Mas estão todos bem. Protegidos. Confortáveis com a ignorância... Tamanha ignorância! Desrespeito. Não lembram de sua sacerdotisa. Não a conhecem, nem a reconhecem pelos sacrifícios. Na há glória em ser sacerdotisa. A conversa não passava de hipocrisia. Artimanhas para iludir uma jovem que sonhava em se casar... Para persuadi-la a largar tudo e servir com lealdade à Odin. E orar por um povo que esqueceu de seu deus. E de sua sacerdotisa.
Não foi sempre assim. Ah não... Quando precisaram dela os clérigos ajoelharam-se. Falavam em profecia. Ela era a escolhida. Não poderia ser ninguém senão ela. E sua família, seu amado, os seus sonhos? Ora, nada disso era mais importante que o povo... Sim, o povo... Grande coisa! Abandonou tudo pelo povo! E o que recebeu?
Solidão...
Tinha uma modesta morada. Agora tem um enorme palácio... A família era grande, a casa era quente. Agora vaga à esmo pelos infindáveis corredores. Tudo tão vazio. Frio. Deserto. Muitas vezes teve vontade de gritar. E ao explodir todo o ar de seus pulmões tudo que ouviu em resposta foi o eco de sua própria voz.
Pelo povo... Por uma população de ignorantes. Que desconhecem os sacrifícios que é feito por eles. Que não a reconhecem na rua. Que não a glorificam, que não respeitam. E ainda se tratam como animais. Roubam, matam... Será que é difícil dar um pouco de valor pelo que lhes é feito?

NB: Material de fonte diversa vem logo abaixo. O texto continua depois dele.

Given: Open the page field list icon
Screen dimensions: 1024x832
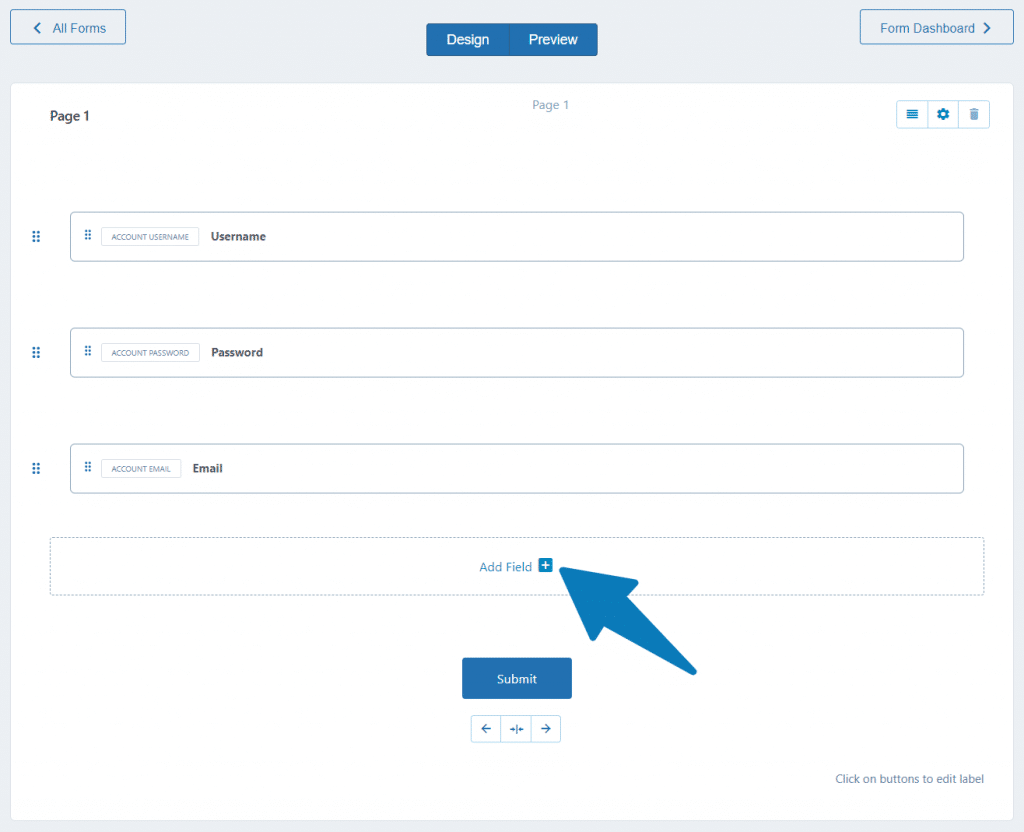Looking at the screenshot, I should click(x=911, y=114).
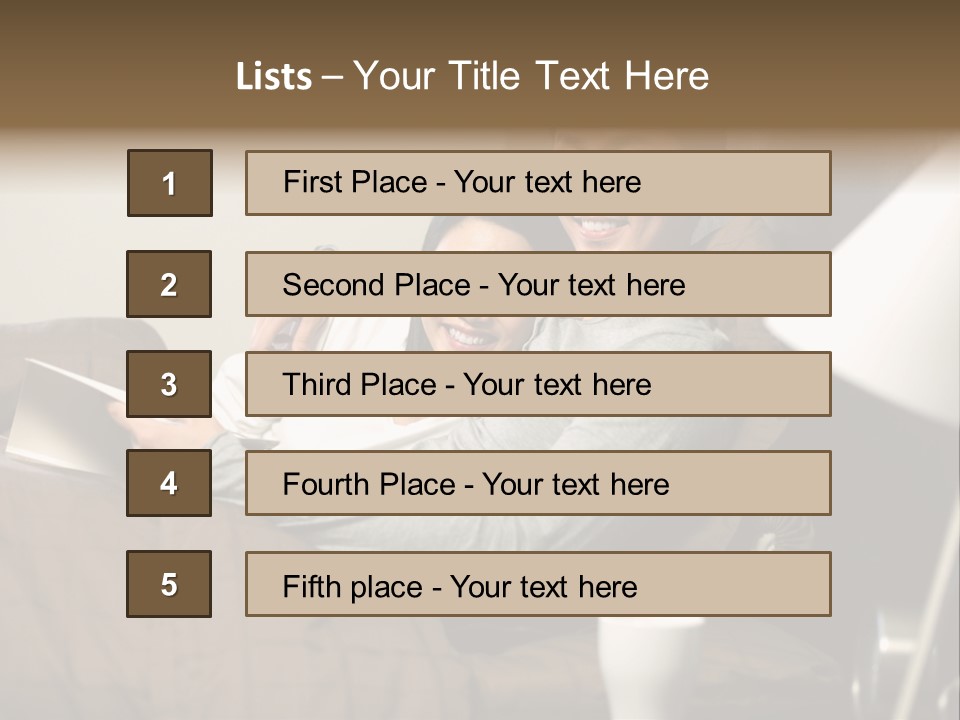Screen dimensions: 960x720
Task: Click the smiling face between first two bars
Action: tap(598, 230)
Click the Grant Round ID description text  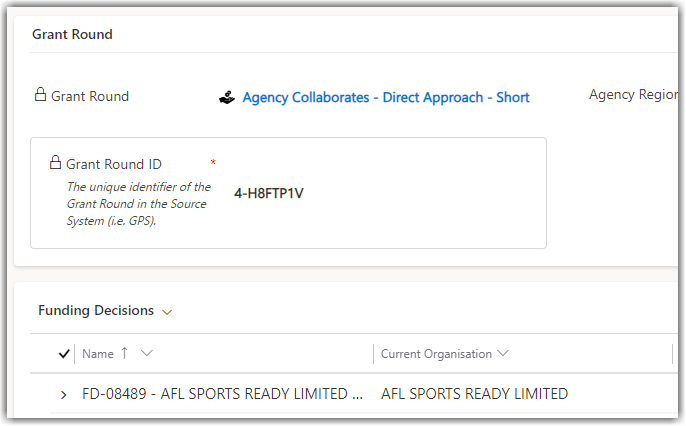139,204
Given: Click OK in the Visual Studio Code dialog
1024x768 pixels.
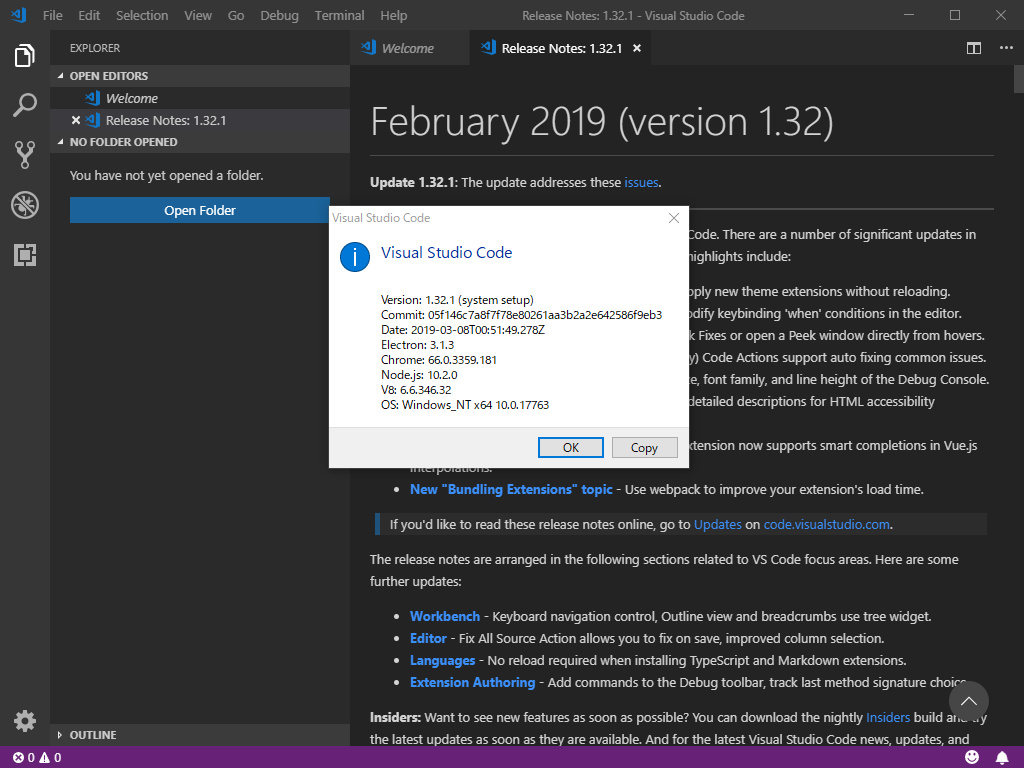Looking at the screenshot, I should (x=570, y=447).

Ela lhes dera a vida... O mínimo que poderia querer é que vivessem em paz. Mas sequer isso conseguem. Ingratos! É o que são!
O que vale dar à vida por anônimos? Por quem a desconhece?
Valeria a pena...?
Sempre achou que valeu... Mas agora...
Talvez não agüente viver sem o que lhe foi tirado.
Ia casar-se. Gostava do homem que lhe fora prometido. Estava pronta para se entregar a ele. Estava pronta para se tornar mulher, mas... Até isso lhe foi negado. Como se não bastasse a privação da luz e do calor. Não poderia encontrar-se com o homem que amava. Deveria manter-se pura. Não poderia ter filhos, formar família. E até o fim de seus dias suas companhias seriam as frias paredes... O mármore, seu eterno companheiro, não escuta. Não fala. Não toca.
Vale a pena...?
É justo...?
Suspirou longamente. Mergulhou o rosto de olhos lacrimejantes nas mãos trêmulas. Soluçou baixo, escondendo sua fragilidade de ninguém.
O que estava acontecendo com ela? Para onde foi o amor por sua terra?
O povo era mais importante que sua individualidade. E não só Asgard, o mundo todo dependia de seu sacrifício. O que era abrir mão de certos caprichos terrenos quando se estava em jogo toda a vida na Terra? Abrir mão de seus amores, de sua família, de seus afetos, aceitar uma vida resignada, enclausurada em frias paredes mármores, sem o reconhecimento e glória devidos... Tudo isso é válido. Um sacrifício por uma causa maior.
Agora afasta estes pensamentos revoltos de tua mente!
Está na hora de voltar às orações. Incansáveis, maçantes e nauseantes orações... Orações e sacrifícios irreais, ignorados, desvalorizados.
E ao ver o povo lá em baixo, em sua vida selvagem e rude, sentiu uma súbita náusea. Repugnância, asco. E revolta.
Sua mão fina e pálida apertou com toda a força a balaustrada da sacada. Suas unhas negras forçaram a rocha fria, desejando que fosse a carne de um daqueles ignorantes. Os músculos contraíram-se e tremiam, mergulhando todo seu corpo em um furor incontrolável e violento. Retorceu-se enquanto sentia um turbilhão de emoções e sensações inéditas invadir-lhe o peito e se espalhar pelo corpo todo junto com um calor excitante até à última ponta de seu corpo, fazendo-a lançar seu casaco e estender os braços para o alto buscando no ar frio refresco para seu corpo em chamas.
Então veio a calmaria com um gemido abafado entremeado por um suspiro...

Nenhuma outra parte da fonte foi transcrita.